Changing the IC Design Paradigm,
Changing the IC Industry

"In order to change an existing paradigm you do not struggle to try and change the problematic model. You create a new model and make the old one obsolete."
  - R. Buckminster Fuller

Today's IC architectures, communications paths and interfaces are based on the the single-memory, stored program design commonly called the von Neumann architecture, pioneered by John von Neumann between 1949 and 1953, and based on the work of J. Presper Eckert and John W. Mauchly (inventors of the ENIAC computer at the University of Pennsylvania, delivered to the US government in 1946). This legacy architecture, which is now over 60 years old, creates a host of problems, challenges and inherent limitations for modern designers, manufactures' and programmers of ICs. The litany of these problems/challenges/limitations include power consumption, heat generation, clock skew, data skew, speed limitations imposed by transmission line length, complex connectivity [a single Pentium has over 1,500 pin-outs], limits in respect to dynamic re-configurability and distributed processing, and ever-more expensive design and manufacturing costs due to shrinking geometries and the need to re-design interfaces and chip packages for each new generation of geometry and for particular product applications.

Advanced Processor Architectures, LLC ("APA") has developed a simple, elegant solution that addresses the von Neumann architecture's technical limitations and inherent problems, and that provides an economical path forward for 21st Century computing applications such as distributed processing, dynamic re-configurability, parallel processing, floating point processing, three-dimensional processing, and scalability using a standard package and standard interface [from a single chip carrier to tens of thousands of chip carrier devices without redesign or retooling]. APA's new paradigm also results in efficient, low-cost, high-yield manufacturing and accelerated product development.

APA's innovative approach to new architecture for micro-processor systems has been reviewed by nationally known persons in universities, government and industry. Their specific areas of expertise included reconfiguration and very high speed computational capabilities.


Standardized Package and Interface Design. Results: (i) creates scalable devices, from one chip carrier in a smart phone to tens of thousands of chip carriers in a super-computer; (ii) lowers new IC design costs, and (iii) accelerates product development.

Superior, Flexible Processing Capabilities in One Package. Single design enables (i) distributed processing, (ii) mass data processing, (iii) floating point processing, and (iv) three-dimensional processing. Result: One design serves the IC industry's product needs for virtually every commercial application.

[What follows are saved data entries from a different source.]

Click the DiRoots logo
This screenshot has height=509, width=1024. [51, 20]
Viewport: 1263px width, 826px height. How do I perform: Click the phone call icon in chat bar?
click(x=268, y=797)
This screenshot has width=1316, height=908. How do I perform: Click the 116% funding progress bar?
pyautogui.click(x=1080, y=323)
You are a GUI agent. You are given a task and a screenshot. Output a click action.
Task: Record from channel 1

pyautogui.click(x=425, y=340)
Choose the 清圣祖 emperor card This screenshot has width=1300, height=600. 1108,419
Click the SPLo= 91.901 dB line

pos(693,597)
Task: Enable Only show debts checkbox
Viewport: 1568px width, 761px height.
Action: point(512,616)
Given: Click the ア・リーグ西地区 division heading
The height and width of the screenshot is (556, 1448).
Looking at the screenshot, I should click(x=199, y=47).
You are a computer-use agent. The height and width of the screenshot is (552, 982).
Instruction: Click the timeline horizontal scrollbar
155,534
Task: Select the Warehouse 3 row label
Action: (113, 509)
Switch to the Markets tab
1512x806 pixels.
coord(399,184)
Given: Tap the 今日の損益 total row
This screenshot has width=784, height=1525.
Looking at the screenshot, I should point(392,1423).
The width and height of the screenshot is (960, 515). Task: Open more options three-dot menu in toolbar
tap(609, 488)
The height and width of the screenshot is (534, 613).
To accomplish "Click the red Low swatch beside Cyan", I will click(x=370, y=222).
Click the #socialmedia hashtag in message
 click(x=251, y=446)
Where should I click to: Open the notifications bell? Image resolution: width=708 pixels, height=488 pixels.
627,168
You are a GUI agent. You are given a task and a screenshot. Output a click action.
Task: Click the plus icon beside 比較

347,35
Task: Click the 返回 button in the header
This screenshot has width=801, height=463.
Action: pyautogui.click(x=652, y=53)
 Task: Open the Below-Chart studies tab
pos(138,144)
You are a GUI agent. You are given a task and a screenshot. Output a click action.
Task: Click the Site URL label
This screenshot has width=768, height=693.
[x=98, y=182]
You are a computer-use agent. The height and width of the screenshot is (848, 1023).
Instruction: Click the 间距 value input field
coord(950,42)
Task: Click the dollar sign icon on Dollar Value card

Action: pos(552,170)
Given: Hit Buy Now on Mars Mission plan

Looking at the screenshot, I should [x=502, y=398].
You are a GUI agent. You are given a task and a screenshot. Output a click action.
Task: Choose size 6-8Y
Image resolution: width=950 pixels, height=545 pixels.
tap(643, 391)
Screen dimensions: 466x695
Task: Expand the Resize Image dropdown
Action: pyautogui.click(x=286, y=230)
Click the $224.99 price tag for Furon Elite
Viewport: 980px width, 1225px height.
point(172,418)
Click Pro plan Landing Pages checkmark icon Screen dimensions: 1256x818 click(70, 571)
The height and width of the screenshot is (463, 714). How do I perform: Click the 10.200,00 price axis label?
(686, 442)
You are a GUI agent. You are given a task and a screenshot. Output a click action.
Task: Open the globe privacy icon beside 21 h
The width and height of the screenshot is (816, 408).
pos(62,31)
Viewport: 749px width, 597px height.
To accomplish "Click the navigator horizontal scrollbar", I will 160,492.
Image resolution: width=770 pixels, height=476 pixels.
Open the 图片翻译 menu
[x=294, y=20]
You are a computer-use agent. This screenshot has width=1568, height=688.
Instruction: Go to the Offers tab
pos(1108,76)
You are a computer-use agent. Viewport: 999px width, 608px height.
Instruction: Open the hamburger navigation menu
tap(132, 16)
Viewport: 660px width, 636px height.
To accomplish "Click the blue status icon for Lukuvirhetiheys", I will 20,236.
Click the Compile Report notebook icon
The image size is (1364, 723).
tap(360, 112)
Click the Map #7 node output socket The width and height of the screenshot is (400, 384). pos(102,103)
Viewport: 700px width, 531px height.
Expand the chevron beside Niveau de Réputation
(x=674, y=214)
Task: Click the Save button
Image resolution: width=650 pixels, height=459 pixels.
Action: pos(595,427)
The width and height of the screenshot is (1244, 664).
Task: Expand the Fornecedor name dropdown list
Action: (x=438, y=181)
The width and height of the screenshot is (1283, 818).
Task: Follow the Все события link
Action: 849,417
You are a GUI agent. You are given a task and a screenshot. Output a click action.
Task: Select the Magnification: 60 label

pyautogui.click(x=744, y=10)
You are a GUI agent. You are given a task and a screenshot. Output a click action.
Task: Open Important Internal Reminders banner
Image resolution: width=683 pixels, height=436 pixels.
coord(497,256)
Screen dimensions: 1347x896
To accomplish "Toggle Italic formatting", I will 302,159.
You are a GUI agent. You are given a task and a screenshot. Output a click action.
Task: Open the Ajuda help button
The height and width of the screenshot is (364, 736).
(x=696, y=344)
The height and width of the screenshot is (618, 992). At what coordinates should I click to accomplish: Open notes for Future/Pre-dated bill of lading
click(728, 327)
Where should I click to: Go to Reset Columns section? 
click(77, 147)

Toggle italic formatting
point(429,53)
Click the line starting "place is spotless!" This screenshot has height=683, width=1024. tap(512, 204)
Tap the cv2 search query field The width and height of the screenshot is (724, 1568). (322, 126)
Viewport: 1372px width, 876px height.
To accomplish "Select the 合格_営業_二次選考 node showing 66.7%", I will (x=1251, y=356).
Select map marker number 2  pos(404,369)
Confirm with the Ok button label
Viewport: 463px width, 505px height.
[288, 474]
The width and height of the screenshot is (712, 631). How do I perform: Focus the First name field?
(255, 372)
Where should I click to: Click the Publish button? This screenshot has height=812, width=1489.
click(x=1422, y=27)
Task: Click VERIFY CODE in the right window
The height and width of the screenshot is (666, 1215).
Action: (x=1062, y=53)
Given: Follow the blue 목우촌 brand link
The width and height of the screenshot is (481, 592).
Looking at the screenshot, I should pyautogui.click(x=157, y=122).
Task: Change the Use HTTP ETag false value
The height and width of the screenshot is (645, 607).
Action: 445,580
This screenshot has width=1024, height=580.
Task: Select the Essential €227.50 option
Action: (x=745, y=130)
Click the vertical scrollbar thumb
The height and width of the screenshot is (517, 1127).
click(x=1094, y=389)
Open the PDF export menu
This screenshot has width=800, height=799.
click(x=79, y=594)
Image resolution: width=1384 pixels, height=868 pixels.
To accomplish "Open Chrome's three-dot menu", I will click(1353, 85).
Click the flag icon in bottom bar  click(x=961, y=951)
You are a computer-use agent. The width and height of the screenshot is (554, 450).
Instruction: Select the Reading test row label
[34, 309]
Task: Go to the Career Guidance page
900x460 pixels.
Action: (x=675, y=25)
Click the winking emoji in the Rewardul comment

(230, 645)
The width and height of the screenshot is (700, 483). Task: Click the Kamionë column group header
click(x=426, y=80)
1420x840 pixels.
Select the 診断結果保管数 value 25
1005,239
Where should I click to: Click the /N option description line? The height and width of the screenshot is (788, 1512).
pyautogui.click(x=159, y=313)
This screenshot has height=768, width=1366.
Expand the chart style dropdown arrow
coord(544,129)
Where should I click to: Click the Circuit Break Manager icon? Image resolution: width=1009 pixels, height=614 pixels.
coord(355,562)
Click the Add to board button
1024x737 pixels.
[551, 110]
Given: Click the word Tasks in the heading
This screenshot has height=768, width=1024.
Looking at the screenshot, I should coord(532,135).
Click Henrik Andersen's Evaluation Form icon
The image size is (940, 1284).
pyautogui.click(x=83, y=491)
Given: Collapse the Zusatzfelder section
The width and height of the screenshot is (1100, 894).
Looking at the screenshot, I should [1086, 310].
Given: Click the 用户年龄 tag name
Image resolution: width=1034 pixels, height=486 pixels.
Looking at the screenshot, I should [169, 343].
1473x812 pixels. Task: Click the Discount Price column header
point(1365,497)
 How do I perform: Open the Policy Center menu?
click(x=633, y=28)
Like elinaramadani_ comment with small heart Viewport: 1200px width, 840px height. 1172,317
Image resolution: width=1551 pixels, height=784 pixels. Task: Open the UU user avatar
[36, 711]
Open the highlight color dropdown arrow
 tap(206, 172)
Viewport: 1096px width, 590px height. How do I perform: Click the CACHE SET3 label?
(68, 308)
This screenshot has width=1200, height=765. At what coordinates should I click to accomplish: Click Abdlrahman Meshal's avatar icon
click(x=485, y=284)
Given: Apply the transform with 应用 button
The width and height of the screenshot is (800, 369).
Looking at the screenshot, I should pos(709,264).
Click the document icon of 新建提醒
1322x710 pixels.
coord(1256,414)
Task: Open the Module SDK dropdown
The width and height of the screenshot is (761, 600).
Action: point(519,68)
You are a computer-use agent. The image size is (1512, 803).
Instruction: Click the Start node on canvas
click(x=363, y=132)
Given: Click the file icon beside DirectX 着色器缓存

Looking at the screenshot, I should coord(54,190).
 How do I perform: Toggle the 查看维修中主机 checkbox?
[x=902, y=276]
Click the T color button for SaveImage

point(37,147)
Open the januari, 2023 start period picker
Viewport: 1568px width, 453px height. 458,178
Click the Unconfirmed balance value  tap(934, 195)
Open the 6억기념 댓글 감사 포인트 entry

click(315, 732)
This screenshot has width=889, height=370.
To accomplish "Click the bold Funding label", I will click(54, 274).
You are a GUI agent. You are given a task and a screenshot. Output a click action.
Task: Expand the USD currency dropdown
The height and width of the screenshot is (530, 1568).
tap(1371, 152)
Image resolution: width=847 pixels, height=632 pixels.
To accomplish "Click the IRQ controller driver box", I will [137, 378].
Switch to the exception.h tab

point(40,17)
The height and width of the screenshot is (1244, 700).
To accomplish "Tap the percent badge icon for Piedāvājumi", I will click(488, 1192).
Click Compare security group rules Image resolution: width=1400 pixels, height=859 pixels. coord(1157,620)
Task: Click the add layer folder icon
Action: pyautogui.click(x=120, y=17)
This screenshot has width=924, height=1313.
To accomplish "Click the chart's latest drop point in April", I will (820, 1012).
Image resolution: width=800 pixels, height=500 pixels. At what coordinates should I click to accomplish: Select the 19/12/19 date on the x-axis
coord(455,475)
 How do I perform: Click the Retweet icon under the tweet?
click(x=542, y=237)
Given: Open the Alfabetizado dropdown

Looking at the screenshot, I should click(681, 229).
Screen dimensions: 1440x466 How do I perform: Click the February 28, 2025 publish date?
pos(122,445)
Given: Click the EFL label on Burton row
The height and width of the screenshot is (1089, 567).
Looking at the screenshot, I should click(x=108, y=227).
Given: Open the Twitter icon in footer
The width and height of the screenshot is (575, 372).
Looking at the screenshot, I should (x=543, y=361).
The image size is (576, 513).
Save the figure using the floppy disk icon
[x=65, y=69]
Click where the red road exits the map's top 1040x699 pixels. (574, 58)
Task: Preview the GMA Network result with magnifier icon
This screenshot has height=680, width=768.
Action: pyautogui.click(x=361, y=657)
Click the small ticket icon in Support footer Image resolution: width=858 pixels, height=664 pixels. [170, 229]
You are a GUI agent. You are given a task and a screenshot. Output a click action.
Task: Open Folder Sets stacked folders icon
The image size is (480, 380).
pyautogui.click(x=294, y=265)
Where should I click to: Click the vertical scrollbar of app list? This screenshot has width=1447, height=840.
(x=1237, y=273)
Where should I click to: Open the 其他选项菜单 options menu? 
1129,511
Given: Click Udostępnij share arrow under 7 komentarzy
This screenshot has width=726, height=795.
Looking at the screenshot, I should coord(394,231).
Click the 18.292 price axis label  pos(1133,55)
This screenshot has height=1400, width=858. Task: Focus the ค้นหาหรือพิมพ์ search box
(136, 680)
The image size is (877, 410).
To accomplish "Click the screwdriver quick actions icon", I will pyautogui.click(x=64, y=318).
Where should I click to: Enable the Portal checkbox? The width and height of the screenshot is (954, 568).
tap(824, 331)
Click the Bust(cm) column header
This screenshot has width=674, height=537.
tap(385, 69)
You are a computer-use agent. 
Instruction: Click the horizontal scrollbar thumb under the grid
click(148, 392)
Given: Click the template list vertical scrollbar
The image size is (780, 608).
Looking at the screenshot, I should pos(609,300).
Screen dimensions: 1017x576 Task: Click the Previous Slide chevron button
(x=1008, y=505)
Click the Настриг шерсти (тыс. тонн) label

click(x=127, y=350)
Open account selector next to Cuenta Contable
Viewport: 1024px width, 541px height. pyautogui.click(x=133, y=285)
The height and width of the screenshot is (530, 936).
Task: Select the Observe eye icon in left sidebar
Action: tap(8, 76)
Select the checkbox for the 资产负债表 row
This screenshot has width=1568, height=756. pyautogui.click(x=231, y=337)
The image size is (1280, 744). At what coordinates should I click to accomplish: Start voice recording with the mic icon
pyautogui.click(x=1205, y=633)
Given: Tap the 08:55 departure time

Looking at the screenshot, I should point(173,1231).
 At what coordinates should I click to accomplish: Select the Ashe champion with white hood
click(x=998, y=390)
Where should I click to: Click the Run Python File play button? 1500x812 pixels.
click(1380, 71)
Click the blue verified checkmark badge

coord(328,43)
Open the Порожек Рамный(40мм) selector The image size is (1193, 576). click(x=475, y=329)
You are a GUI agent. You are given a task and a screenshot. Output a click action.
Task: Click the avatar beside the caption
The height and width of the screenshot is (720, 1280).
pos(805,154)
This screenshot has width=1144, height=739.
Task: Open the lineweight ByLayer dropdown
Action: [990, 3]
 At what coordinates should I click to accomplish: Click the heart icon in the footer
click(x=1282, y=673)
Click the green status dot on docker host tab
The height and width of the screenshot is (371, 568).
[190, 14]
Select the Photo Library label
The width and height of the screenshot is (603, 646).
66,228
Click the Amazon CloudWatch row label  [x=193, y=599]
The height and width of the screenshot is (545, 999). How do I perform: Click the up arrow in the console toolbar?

Speedier Processing. The design includes multiple communications paths at the chip and packaging level that completely eliminates or significantly reduces buses, mechanical connections, drivers, and transmission lines. Result: faster through-put.

Re-configurable, both statically and dynamically. Results: (i) configure the machine to the problem, not the problem to the machine; (ii) provides the ability to identify, isolate and work around a failure (in a transmission line, in a receiver line, at the chip carrier device level, or at a process-module level); can reconfigure at the device level, the fabric level, and the systems level; and (iv) can reconfigure signal protocols, data routing, data rates, and peripheral interfaces.

50% of the Power Consumption of Current ICs. Results: (i) design eliminates signal line drivers and thousands of connections to the substrate, (ii) generates less heat, and (iii) lowers power source requirements while prolonging battery life in battery-dependant products.

Less Expensive, Higher-Yield Manufacturing of the IC Package. Simple, standard design lowers tooling and testing costs while increasing wafer yields. Result: More efficient, cost-effective manufacturing of ICs.

Eliminates the need for a mother board. Results: smaller, lighter, more durable products that are less expensive to manufacture.

Solves the von Neumann architectural problems without shrinking geometries and without building new, multi-billion dollar fabrication facilities.